Once the line containing "[India-Europe Connect: Decolonisation" is located, output it and every line after it through the end of the records, exactly as written and nothing else.

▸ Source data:
++++++++++
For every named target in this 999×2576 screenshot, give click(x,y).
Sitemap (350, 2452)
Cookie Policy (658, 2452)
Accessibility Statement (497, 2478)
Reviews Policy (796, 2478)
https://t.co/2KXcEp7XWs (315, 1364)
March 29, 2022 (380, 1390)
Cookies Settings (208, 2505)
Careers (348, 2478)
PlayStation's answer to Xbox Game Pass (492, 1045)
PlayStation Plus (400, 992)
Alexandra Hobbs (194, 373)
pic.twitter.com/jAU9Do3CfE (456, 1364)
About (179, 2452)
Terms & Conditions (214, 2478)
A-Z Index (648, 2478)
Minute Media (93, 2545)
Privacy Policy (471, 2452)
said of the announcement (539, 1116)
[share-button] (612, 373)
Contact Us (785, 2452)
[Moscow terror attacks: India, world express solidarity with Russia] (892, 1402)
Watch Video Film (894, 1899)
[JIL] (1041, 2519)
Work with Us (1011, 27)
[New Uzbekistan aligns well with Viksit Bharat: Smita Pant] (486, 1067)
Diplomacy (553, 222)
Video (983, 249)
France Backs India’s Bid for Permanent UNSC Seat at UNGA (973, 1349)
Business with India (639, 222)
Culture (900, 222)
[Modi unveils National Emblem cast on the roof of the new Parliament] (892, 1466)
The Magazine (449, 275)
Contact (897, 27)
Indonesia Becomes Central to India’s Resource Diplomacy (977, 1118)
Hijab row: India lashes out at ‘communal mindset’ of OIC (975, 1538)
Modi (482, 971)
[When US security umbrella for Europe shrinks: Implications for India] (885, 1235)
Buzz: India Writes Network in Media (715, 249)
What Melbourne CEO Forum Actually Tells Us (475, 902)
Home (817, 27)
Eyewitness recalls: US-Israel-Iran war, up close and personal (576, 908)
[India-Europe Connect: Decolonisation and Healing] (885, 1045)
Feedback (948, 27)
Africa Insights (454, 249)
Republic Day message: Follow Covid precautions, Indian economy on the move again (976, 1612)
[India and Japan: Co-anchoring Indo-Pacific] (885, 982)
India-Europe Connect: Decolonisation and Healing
++++++++++
▸ Result for this exercise:
[India-Europe Connect: Decolonisation and Healing] (885, 1045)
Feedback (948, 27)
Africa Insights (454, 249)
Republic Day message: Follow Covid precautions, Indian economy on the move again (976, 1612)
[India and Japan: Co-anchoring Indo-Pacific] (885, 982)
India-Europe Connect: Decolonisation and Healing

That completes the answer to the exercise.